• [The task]:
Please print the data that follows, keeping every line exact.

● ● ●

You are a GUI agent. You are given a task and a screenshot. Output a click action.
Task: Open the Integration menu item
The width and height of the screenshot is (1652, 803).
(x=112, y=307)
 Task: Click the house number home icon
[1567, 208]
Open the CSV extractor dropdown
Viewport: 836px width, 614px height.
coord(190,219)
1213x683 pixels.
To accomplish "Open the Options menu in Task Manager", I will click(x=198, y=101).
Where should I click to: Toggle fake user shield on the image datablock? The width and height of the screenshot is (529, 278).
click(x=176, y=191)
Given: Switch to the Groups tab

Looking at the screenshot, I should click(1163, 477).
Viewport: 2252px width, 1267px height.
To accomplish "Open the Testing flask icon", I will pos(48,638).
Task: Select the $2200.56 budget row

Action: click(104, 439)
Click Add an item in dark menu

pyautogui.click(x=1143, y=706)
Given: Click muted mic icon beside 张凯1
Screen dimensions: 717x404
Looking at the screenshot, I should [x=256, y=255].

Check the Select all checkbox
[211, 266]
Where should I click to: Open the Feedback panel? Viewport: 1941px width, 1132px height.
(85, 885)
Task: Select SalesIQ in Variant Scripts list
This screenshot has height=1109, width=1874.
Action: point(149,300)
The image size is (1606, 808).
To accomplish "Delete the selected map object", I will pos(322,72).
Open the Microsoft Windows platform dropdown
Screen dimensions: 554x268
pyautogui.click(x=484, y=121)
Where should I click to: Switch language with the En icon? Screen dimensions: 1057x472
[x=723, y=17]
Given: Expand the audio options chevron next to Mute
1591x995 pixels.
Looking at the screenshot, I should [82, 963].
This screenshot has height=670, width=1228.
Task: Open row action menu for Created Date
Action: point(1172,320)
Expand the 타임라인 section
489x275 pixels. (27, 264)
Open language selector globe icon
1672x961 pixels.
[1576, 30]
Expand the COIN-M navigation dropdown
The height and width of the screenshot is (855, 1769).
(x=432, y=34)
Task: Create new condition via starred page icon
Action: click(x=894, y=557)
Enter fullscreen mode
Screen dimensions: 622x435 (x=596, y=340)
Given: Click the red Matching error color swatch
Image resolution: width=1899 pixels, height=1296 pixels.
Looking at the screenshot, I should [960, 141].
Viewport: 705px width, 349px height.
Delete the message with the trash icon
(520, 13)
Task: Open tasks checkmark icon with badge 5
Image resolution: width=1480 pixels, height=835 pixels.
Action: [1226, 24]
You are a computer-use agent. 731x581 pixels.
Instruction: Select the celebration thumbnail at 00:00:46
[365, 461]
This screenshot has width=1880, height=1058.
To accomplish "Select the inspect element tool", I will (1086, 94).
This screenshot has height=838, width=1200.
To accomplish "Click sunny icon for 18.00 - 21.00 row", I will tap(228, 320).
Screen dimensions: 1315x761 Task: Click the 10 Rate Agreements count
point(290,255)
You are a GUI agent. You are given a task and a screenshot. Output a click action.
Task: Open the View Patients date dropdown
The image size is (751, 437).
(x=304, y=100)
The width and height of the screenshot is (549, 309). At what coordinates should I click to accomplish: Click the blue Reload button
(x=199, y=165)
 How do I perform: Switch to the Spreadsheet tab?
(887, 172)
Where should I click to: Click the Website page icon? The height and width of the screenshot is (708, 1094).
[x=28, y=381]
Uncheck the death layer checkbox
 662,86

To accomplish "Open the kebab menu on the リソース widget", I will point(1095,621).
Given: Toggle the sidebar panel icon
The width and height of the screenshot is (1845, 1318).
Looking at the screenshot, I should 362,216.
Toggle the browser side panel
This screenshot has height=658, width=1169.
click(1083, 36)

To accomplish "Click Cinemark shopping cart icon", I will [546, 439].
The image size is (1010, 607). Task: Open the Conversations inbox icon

● ● ●

• [Answer box]:
You are a GUI agent. You are given a task and a screenshot. Output a click action.
Task: Open the Integration menu item
The width and height of the screenshot is (1652, 803).
(x=112, y=307)
 Task: Click the house number home icon
[1567, 208]
Open the CSV extractor dropdown
Viewport: 836px width, 614px height.
coord(190,219)
1213x683 pixels.
To accomplish "Open the Options menu in Task Manager", I will click(x=198, y=101).
Where should I click to: Toggle fake user shield on the image datablock? The width and height of the screenshot is (529, 278).
click(x=176, y=191)
Given: Switch to the Groups tab

Looking at the screenshot, I should click(1163, 477).
Viewport: 2252px width, 1267px height.
To accomplish "Open the Testing flask icon", I will pos(48,638).
Task: Select the $2200.56 budget row

Action: click(104, 439)
Click Add an item in dark menu

pyautogui.click(x=1143, y=706)
Given: Click muted mic icon beside 张凯1
Screen dimensions: 717x404
Looking at the screenshot, I should [x=256, y=255].

Check the Select all checkbox
[211, 266]
Where should I click to: Open the Feedback panel? Viewport: 1941px width, 1132px height.
(85, 885)
Task: Select SalesIQ in Variant Scripts list
This screenshot has height=1109, width=1874.
Action: point(149,300)
The image size is (1606, 808).
To accomplish "Delete the selected map object", I will pos(322,72).
Open the Microsoft Windows platform dropdown
Screen dimensions: 554x268
pyautogui.click(x=484, y=121)
Where should I click to: Switch language with the En icon? Screen dimensions: 1057x472
[x=723, y=17]
Given: Expand the audio options chevron next to Mute
1591x995 pixels.
Looking at the screenshot, I should [82, 963].
This screenshot has height=670, width=1228.
Task: Open row action menu for Created Date
Action: point(1172,320)
Expand the 타임라인 section
489x275 pixels. (27, 264)
Open language selector globe icon
1672x961 pixels.
[1576, 30]
Expand the COIN-M navigation dropdown
The height and width of the screenshot is (855, 1769).
(x=432, y=34)
Task: Create new condition via starred page icon
Action: click(x=894, y=557)
Enter fullscreen mode
Screen dimensions: 622x435 (x=596, y=340)
Given: Click the red Matching error color swatch
Image resolution: width=1899 pixels, height=1296 pixels.
Looking at the screenshot, I should [960, 141].
Viewport: 705px width, 349px height.
Delete the message with the trash icon
(520, 13)
Task: Open tasks checkmark icon with badge 5
Image resolution: width=1480 pixels, height=835 pixels.
Action: [1226, 24]
You are a computer-use agent. 731x581 pixels.
Instruction: Select the celebration thumbnail at 00:00:46
[365, 461]
This screenshot has width=1880, height=1058.
To accomplish "Select the inspect element tool", I will (1086, 94).
This screenshot has height=838, width=1200.
To accomplish "Click sunny icon for 18.00 - 21.00 row", I will tap(228, 320).
Screen dimensions: 1315x761 Task: Click the 10 Rate Agreements count
point(290,255)
You are a GUI agent. You are given a task and a screenshot. Output a click action.
Task: Open the View Patients date dropdown
The image size is (751, 437).
(x=304, y=100)
The width and height of the screenshot is (549, 309). At what coordinates should I click to accomplish: Click the blue Reload button
(x=199, y=165)
 How do I perform: Switch to the Spreadsheet tab?
(887, 172)
Where should I click to: Click the Website page icon? The height and width of the screenshot is (708, 1094).
[x=28, y=381]
Uncheck the death layer checkbox
 662,86

To accomplish "Open the kebab menu on the リソース widget", I will point(1095,621).
Given: Toggle the sidebar panel icon
The width and height of the screenshot is (1845, 1318).
Looking at the screenshot, I should 362,216.
Toggle the browser side panel
This screenshot has height=658, width=1169.
click(1083, 36)

To accomplish "Click Cinemark shopping cart icon", I will [546, 439].
The image size is (1010, 607). Task: Open the Conversations inbox icon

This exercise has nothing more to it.